(Set exercise 1): Show every line of the rows that contains the word "Data". Case counts.

By contrast, the Justice Department declared that Vice President Spiro Agnew
could be criminally prosecuted, but the issue was never resolved because Mr.
Agnew pleaded guilty.
Then the
grand jury investigating Watergate was instructed by prosecutors not to
indict Nixon. Instead Attorney General John Mitchell was indicted while
Nixon was named as an unindicted co-conspirator. Nixon challenged the
grand jury's power even to do that. The Supreme Court first granted
his request for review of the grand jury's action but later refused to take
up the case. The court certainly never said anything suggesting that
the president was immune from criminal prosecution. Indeed, the
Justices ordered the White House tapes turned over to Judge John Sirica,
declaring that in criminal trials the Jury was entitled to "every man's
evidence." So there is no Supreme Court decision prohibiting the
indictment of a sitting president.
While the
Nixon Justice Department took the view that the president couldn't be
indicted, the House Judiciary Committee, which draws up articles of
impeachment, had a different perspective. A memorandum of law drawn up
for the committee during Watergate states: "The Constitution Itself
provides that impeachment is no substitute for the ordinary process of
criminal law since its specifies that impeachment does not immunize the
officer from criminal liability for his wrongdoing."
Significantly, the committee did not say that such a criminal charge had to
await the president's removal from office.
It's
possible to imagine many circumstances where such a delay would be
unthinkable. Let us suppose that one day a president, tired of the
constraints of security, secretly leaves the White House in a car and
strikes and kills a pedestrian. Suppose, further, the president was
drunk at the time. Does anyone argue that justice must await his
impeachment and removal? Impeachment might not even be warranted since
this is not the type of "high crime or misdemeanor" contemplated
by the drafters of the Constitution.

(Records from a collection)
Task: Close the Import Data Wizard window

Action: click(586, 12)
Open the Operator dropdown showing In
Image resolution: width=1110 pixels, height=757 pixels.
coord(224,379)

(Set exercise 2): Continue the passage on indicting a sitting president from its final sentence.

(Exercise answer 1):
Task: Close the Import Data Wizard window

(Exercise answer 2):
Obviously
criminal misconduct would be harder to prove in Whitewater, Filegate or the
assorted other Clinton scandals. Neither Kenneth Starr nor any other
independent counsel should indict Mr. Clinton or anyone else unless he finds
clear evidence that would convince a jury that the defendant committed a
crime. But neither should any independent counsel be reluctant to
prosecute based on some vague concept of presidential immunity.
The Bork
position, as previously noted, has no basis in law. Nor is it
particularly convincing as a matter of policy. Yes, the president is
the chief enforcer of the laws, so it would be somewhat odd for him in
effect to indict himself. But this is precisely why the independent
counsel was created. Independent counsels are not appointed by the
White House, so presumably they should be free to pursue criminal charges
against the president if his actions warrant it.
Nobody
should underestimate the upheaval that a prosecution of the president would
cause. But we went through it once before, in Watergate, and survived.
The nation, in fact, could conceivably benefit from the indictment of a
president. It would teach the valuable civics lesson that no one is
above the law. As an appeals court told Mr. Clinton in the Paula Jones
case, the Founders created a presidency, not a monarchy.